Wrap Text
Audited Group Results For The Year Ended 30 September 2025, Cash Dividend Declaration And Changes To The Board
OCEANA GROUP LIMITED
Incorporated in the Republic of South Africa
Registration number : 1939/001730/06
JSE/A2X share code : OCE
NSX share code : OCG
OTCQX Share Code : OCGPF
ISIN : ZAE000025284
("Oceana" or "the Company" or "the Group")
AUDITED GROUP RESULTS FOR THE YEAR ENDED 30 SEPTEMBER 2025, CASH DIVIDEND
DECLARATION AND CHANGES TO THE BOARD
SALIENT FEATURES
2025 2024 %
Rm Rm change
Revenue 9 995 10 061 (0.7)
Operating profit 1 253 1 632 (23.2)
Profit after tax 724 1 114 (35.0)
Earnings per share (cents) 562.4 920.9 (38.9)

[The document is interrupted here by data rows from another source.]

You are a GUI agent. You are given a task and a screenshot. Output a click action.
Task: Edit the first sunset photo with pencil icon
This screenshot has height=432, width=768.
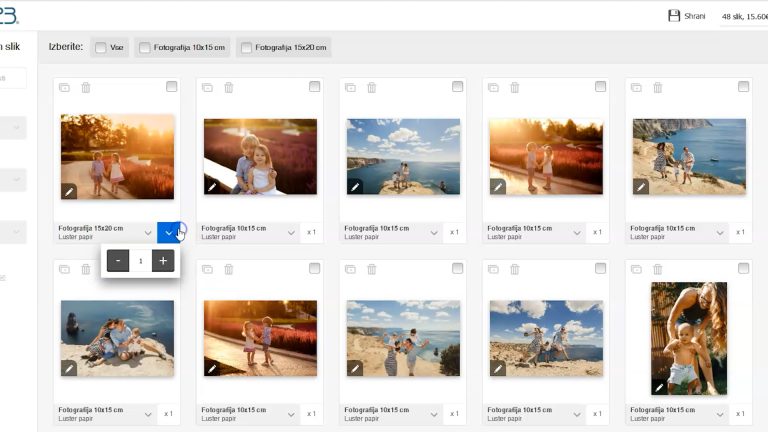(x=69, y=191)
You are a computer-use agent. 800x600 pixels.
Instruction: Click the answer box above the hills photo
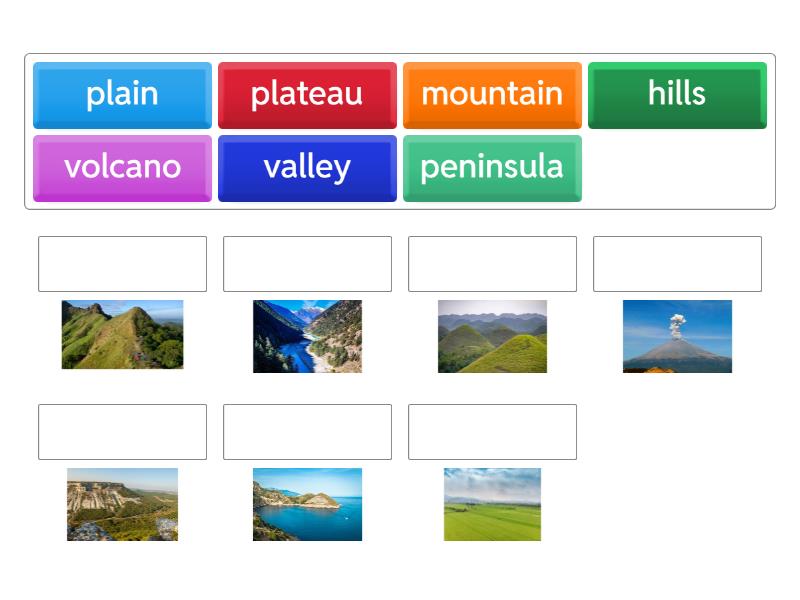pos(492,263)
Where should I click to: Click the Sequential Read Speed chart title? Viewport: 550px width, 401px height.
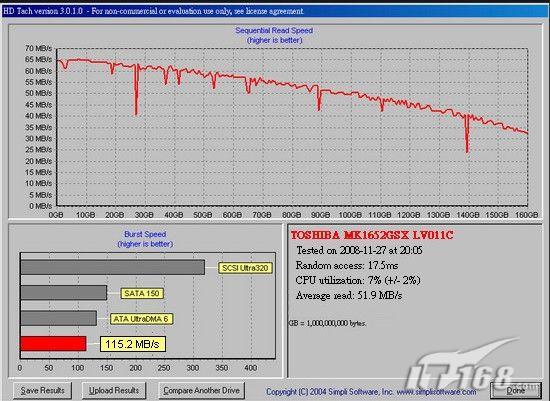coord(274,31)

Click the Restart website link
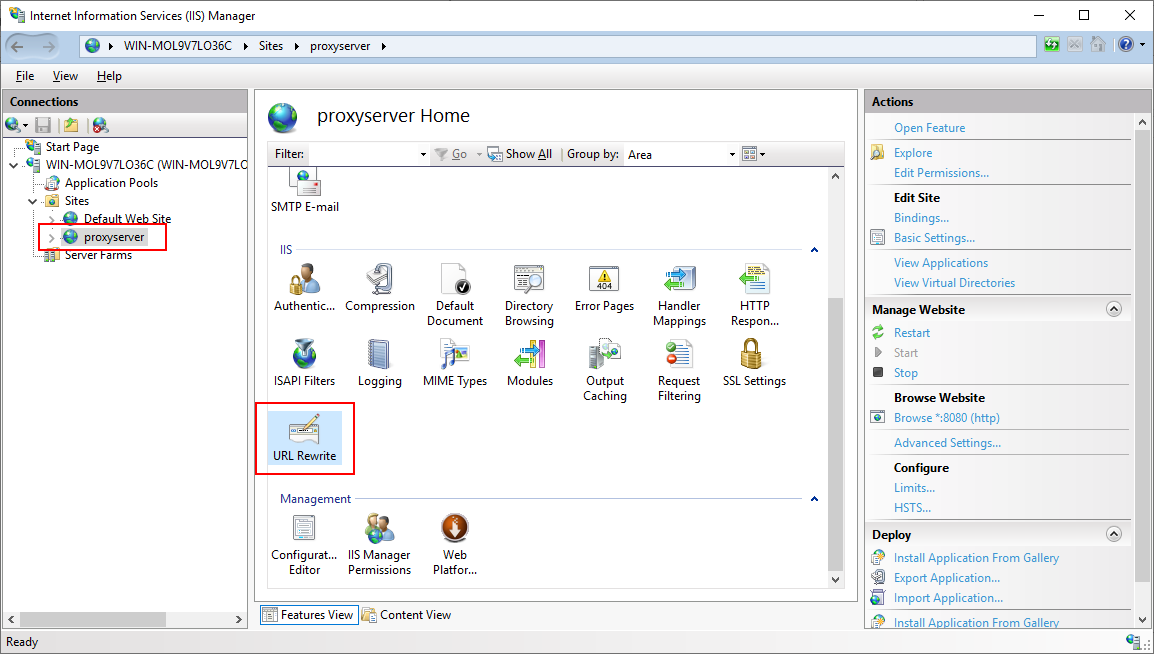(912, 333)
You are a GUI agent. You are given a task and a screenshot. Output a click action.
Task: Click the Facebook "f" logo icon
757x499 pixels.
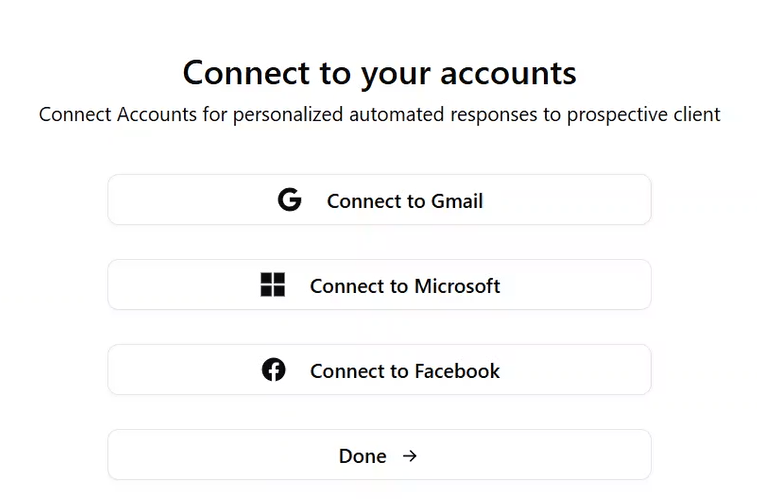tap(274, 370)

Headline earnings per share (cents) 564.8 917.6 (38.4)
GROUP OVERVIEW
The Group's strong operating performance was underpinned by a 58% increase in operating
profit in its Africa businesses, coupled with improvements across most key performance
indicators. Revenue and operating profit declined due to lower US Dollar fish oil prices, which
halved from the record levels achieved in the previous year.
Lucky Star foods delivered a solid performance despite ongoing pressure on consumer
discretionary spending. Both the fishmeal and fish oil businesses in South Africa (SA) and the
United States (US) achieved higher catches, resulting in increased sales volumes. This was
however not sufficient to offset lower global fish oil sales prices following the recovery in
Peruvian anchovy resource and production levels. The Wild caught seafood segment delivered a
significant turnaround, driven by a record-breaking performance from the hake business and an
improvement in the horse mackerel business.
Revenue decreased by 0.7% to R10.0 billion (2024: R10.1 billion), with the positive impact of
increased sales volumes across all segments and firm pricing for Wild caught seafood being
offset by the decline in US Dollar fish oil prices.
Gross profit margin decreased to 27.8% (2024: 31.8%), attributable mainly to lower margins in
the Fishmeal and fish oil segments. The Lucky Star foods' margin improved due to increased
local production volumes, supported by higher local pilchard landings, a consistent frozen fish
supply and operational efficiency gains. Strong market prices and improved catch rates for hake
and horse mackerel contributed to good margin growth in Wild caught seafood.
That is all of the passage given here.